**SET EXERCISE**
List each distinct username that appears as a post heading in the forum thread below.

**PAGE EXCERPT**

Yes, I agree. I'm not sure I could change the melody and accompaniment around like that and actually be able to perform it.

That's something to think about, doing melodies with the left hand.


----------



## SergeOfArniVillage

This might be the same piece, but it sounds about a million times better using this keyboard sound rather than the harpsichord sound that you used before. I didn't realize the instrumentation would have such a dramatic effect on the actual music itself. Even "Caramel Popcorn" as the name fits better than your previous name ^_^


----------



## Captainnumber36

SergeOfArniVillage said:


> This might be the same piece, but it sounds about a million times better using this keyboard sound rather than the harpsichord sound that you used before. I didn't realize the instrumentation would have such a dramatic effect on the actual music itself. Even "Caramel Popcorn" as the name fits better than your previous name ^_^


Yes, I agree. It was a bad call on both counts last time, and I knew better!


----------



## Captainnumber36

Here is a new one:


----------



## Phil loves classical

^ That's a good one. Plus the left hand always suited what was going on. It's like a lullaby. It's up to you, but you may want to develop it more. After around the 2:00 mark it was repeating stuff from before, and I generally tune out when that happens.


----------



## Captainnumber36

Phil loves classical said:


> ^ That's a good one. Plus the left hand always suited what was going on. It's like a lullaby. It's up to you, but you may want to develop it more. After around the 2:00 mark it was repeating stuff from before, and I generally tune out when that happens.


I knew it was a strong one. It was the result of staying up all night listening to solo piano new age music on Apple Music. I was paying attention to left hand patterns, melodies and how the song evolves throughout.

I know you don't like repetition, but it is something I do at this time. Maybe I'll grow out of that, but it's like a pop song structure.


----------



## Captainnumber36

"Funnel Cake"


----------



## Phil loves classical

It looks like listening to New Age did help you with the left hand. I still tend to tune out in the more repetitive parts, but for relaxation purposes, it might do the trick.

**DATA EXTRACT**
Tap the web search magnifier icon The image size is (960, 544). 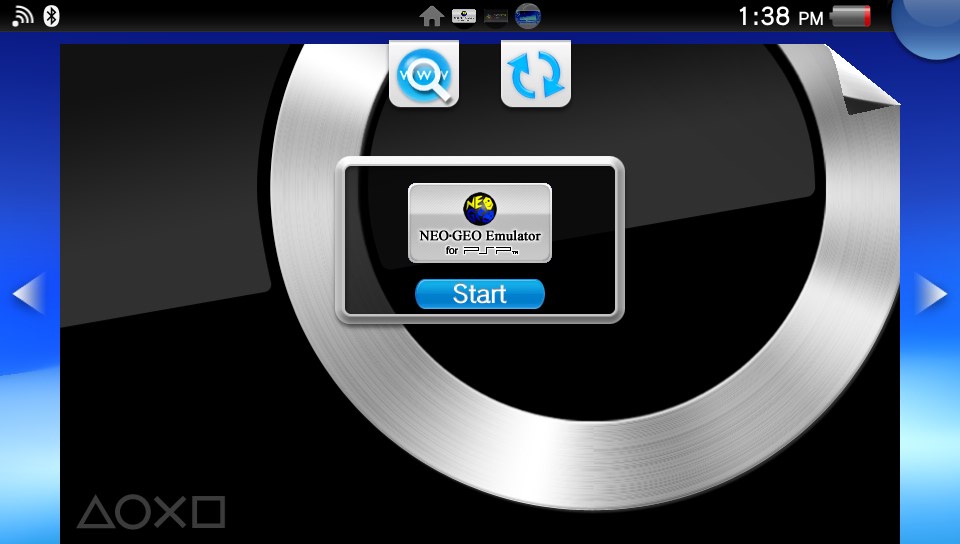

**WRITTEN RESPONSE**
SergeOfArniVillage, Captainnumber36, Phil loves classical